Jenks Branch, also known as the Miller Community, was a freedom colony located between the modern towns of Leander and Liberty Hill in Williamson County, Texas. The community began when Milas Miller, a formerly enslaved man, purchased  of land in 1870 near the Jenks Branch Creek on the south side of the San Gabriel River.

History 
The community traces its roots to the purchase of   of land by Milas Miller near Jenks Branch Creek. The creek is named for two early land owners John W. Jenks and John W. Branch. Milas was born enslaved in South Carolina in York County between 1824 and 1827 and was brought to Texas by his owners when they moved to Williamson County in the 1850s. Other black people purchased land nearby Miller and the community began to build. In total black families owned more than 1100 acres. Some also rented land from the black land owners. Other family names associated with the community include McLain, Johnson, Mason, Barton, Faubion, Schooley, Huddleston, Hollingsworth, Pickett, Gant, and Inman.

Milas Miller built a brush arbor to use for school and church. Later the Liberty Chapel African Methodist Episcopal Church was built just west of the arbor. Two cemeteries were created near the church on land given by Joe McClain and William David Miller. The Independent American Knights of Liberty established and built a lodge about a half mile east of the church. It was torn down in 1913.

Schools 
Jenks Branch held its first school under the brush arbor mentioned above. Later school was held in a building, possibly the same building used for church services.

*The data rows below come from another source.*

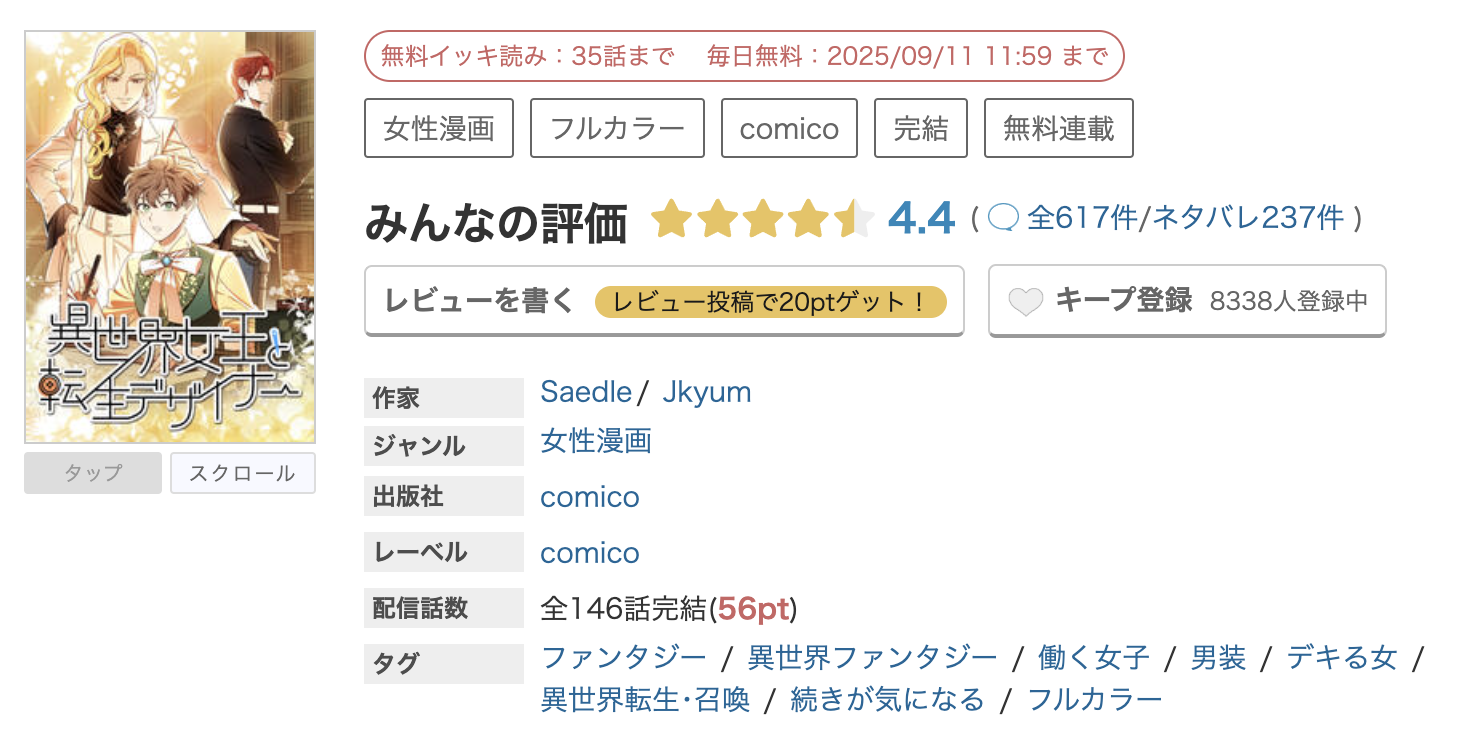1458x738 pixels.
Task: Click the comico tag button
Action: (789, 128)
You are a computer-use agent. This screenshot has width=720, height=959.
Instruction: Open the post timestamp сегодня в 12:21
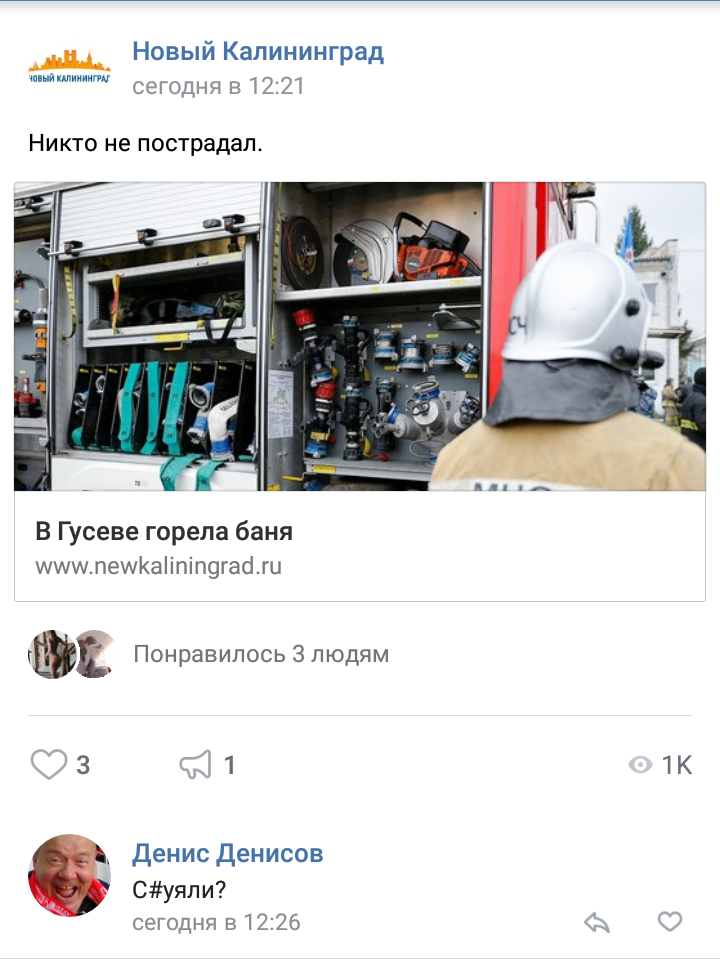pyautogui.click(x=218, y=86)
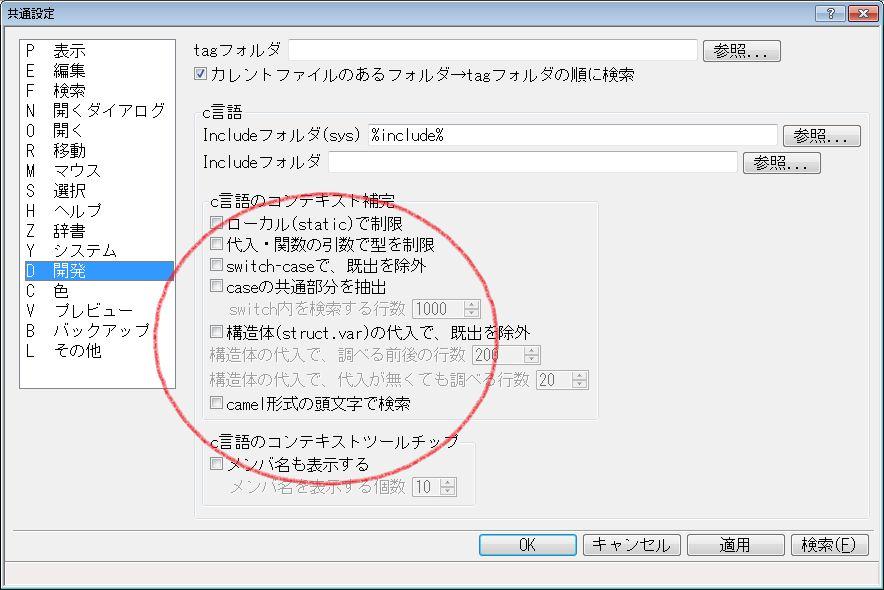This screenshot has width=884, height=590.
Task: Browse for Includeフォルダ(sys) with 参照 button
Action: pos(821,136)
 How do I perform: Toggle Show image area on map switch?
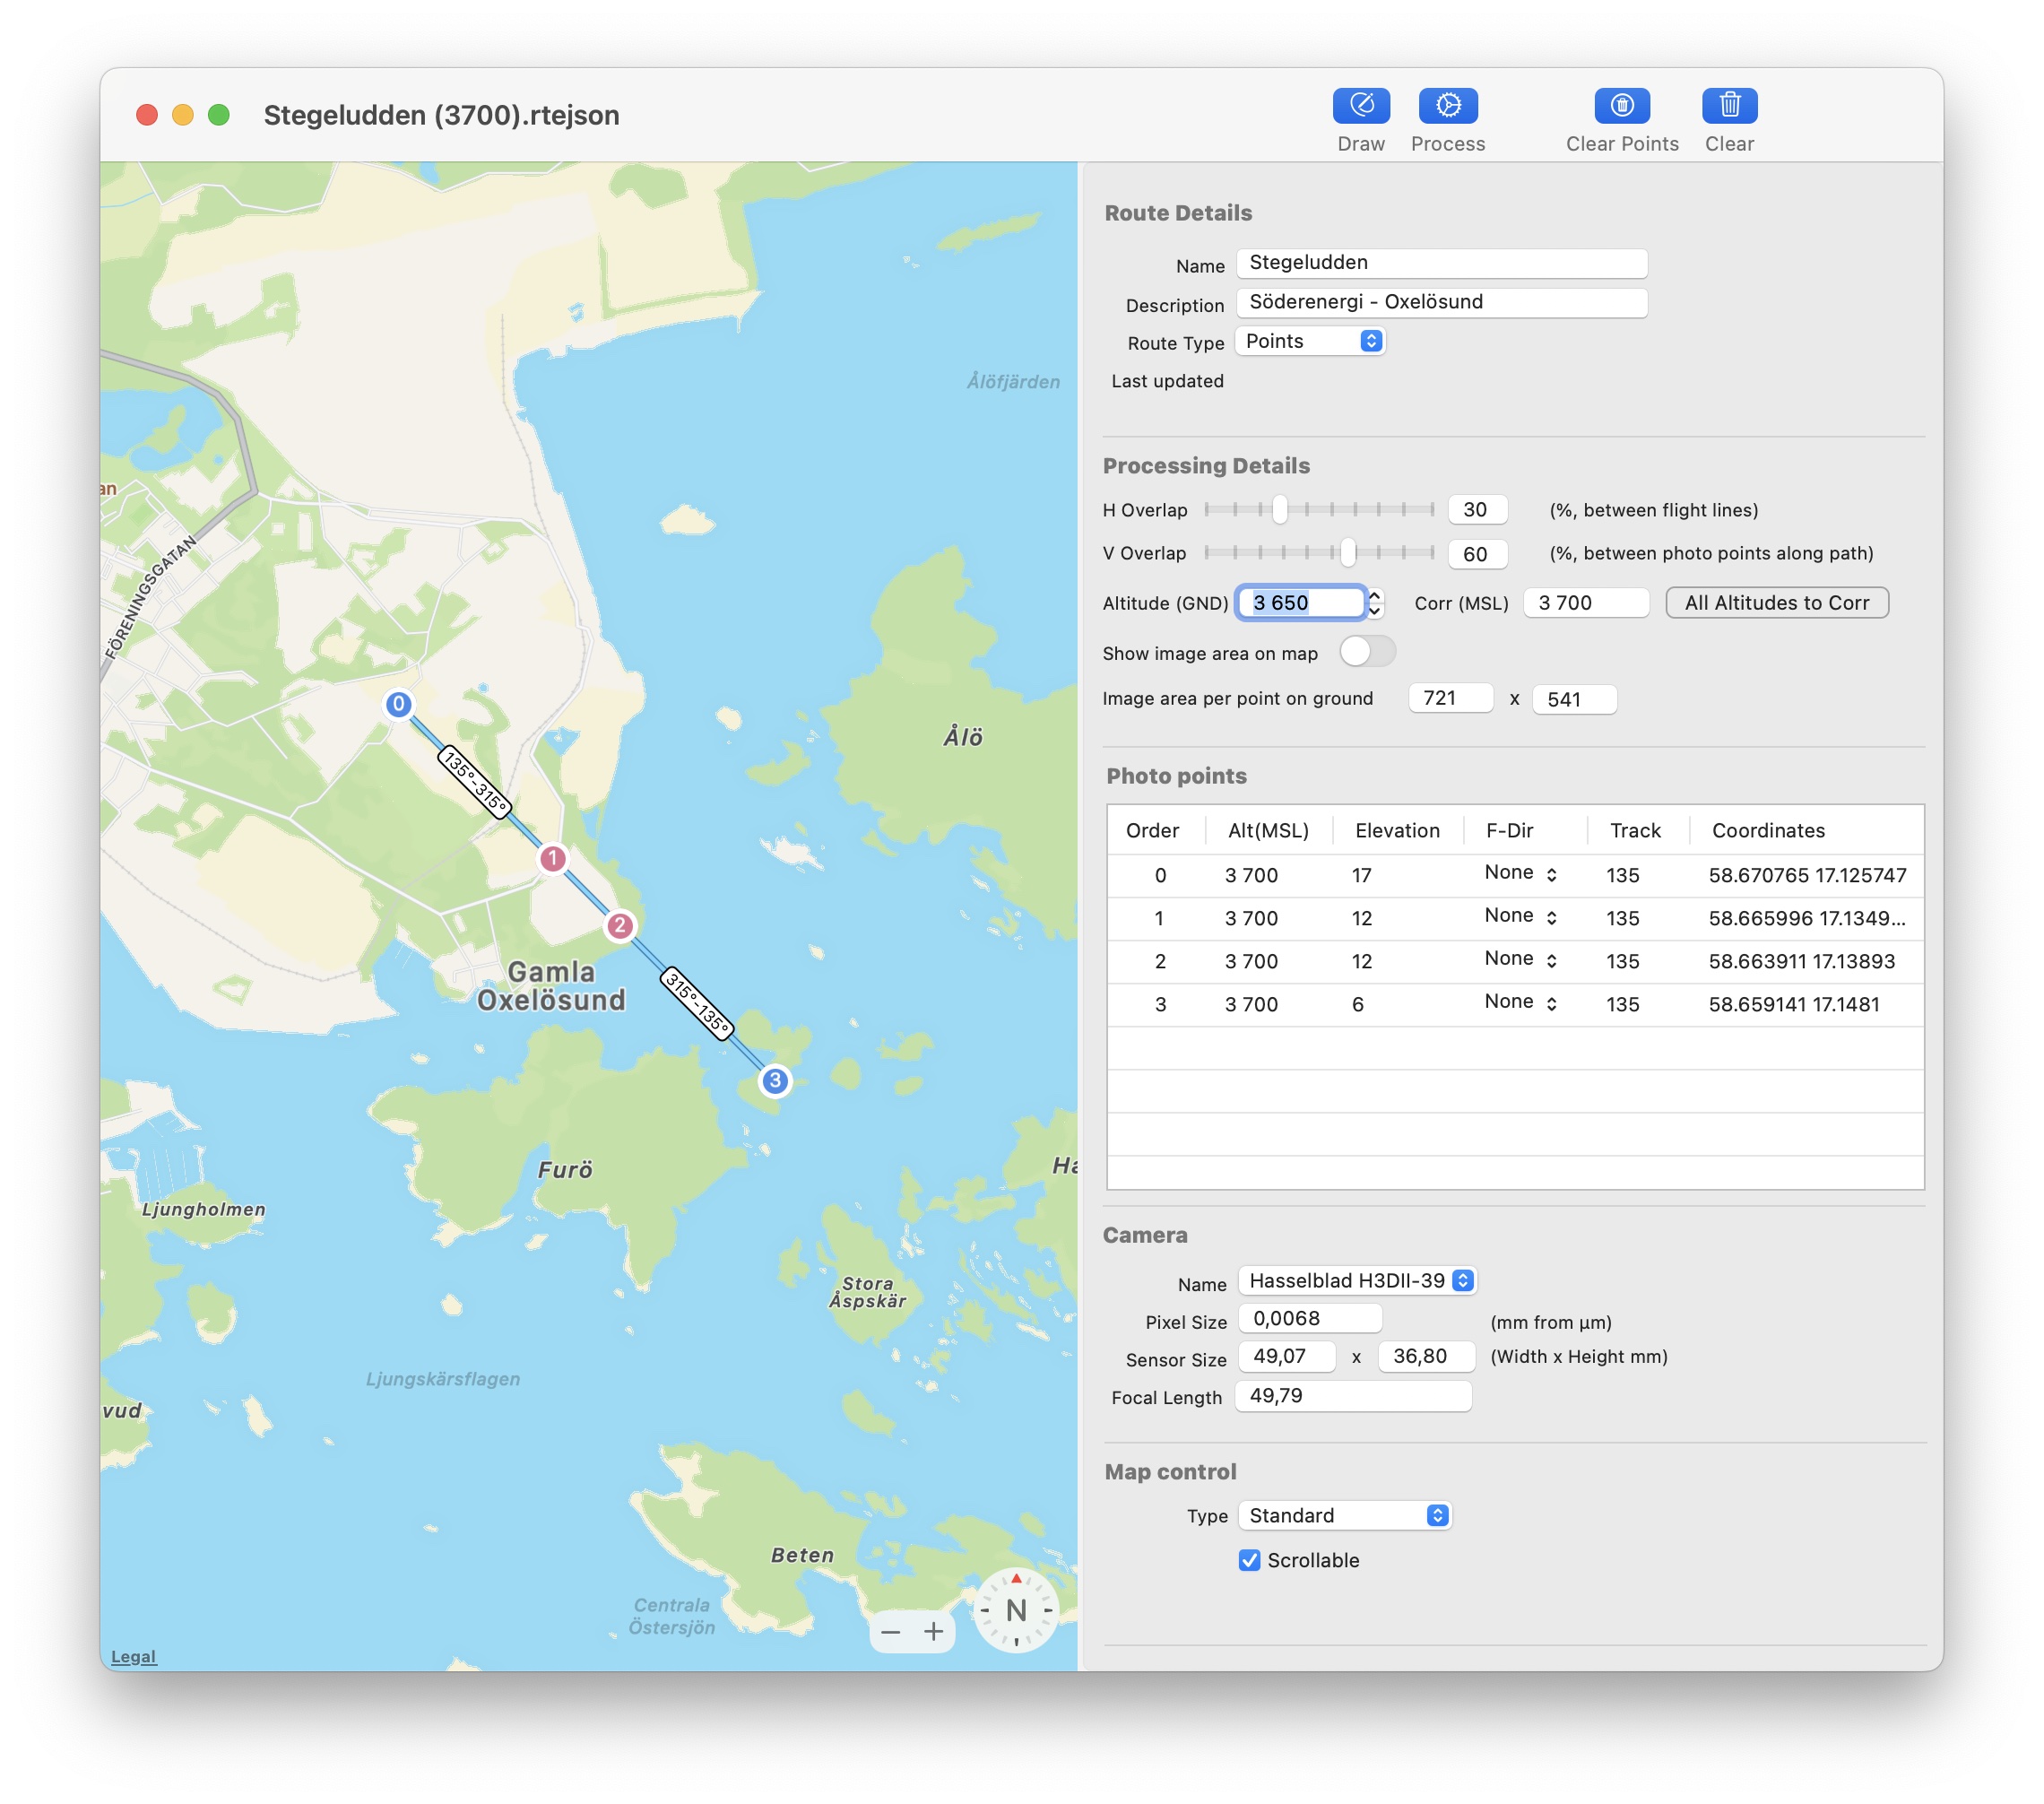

In 1903 there were 49 students enrolled but in 1949 the school was consolidated into the Liberty Hill Independent School District.

Cemeteries 
Two cemeteries are associated with Jenks Branch. The first is known as Miller I or Cedar Brake Cemetery is located on private property. This cemetery contains about 33 burials with the oldest was a burial in 1910. The other cemetery is Miller II. This cemetery is located on Bagdad Rd. (on the left heading north). It contained 106 burials as of 2019 but is still in use. Many military veterans, beginning with those who served in World War I, are buried here.

Notable people 
Several black professionals were born and lived in Jenks Branch. Among them were doctors and lawyers including Robert Miller, a nephew of the community's founder. Additionally Bill Pickett, famous for inventing the rodeo event now known as steer wrestling, was born here and participated in the 101 Ranch Wild West Show and appeared in early Hollywood films.

Preservation 
In June 2020, the city of Liberty Hill hired Acacia Heritage Consulting to conduct research on Jenks Branch for possible inclusion in a newly planned park. Additionally, the Texas Freedom Colonies Project is always looking for information on Jenks Branch as is the Leander Historical Preservation Commission.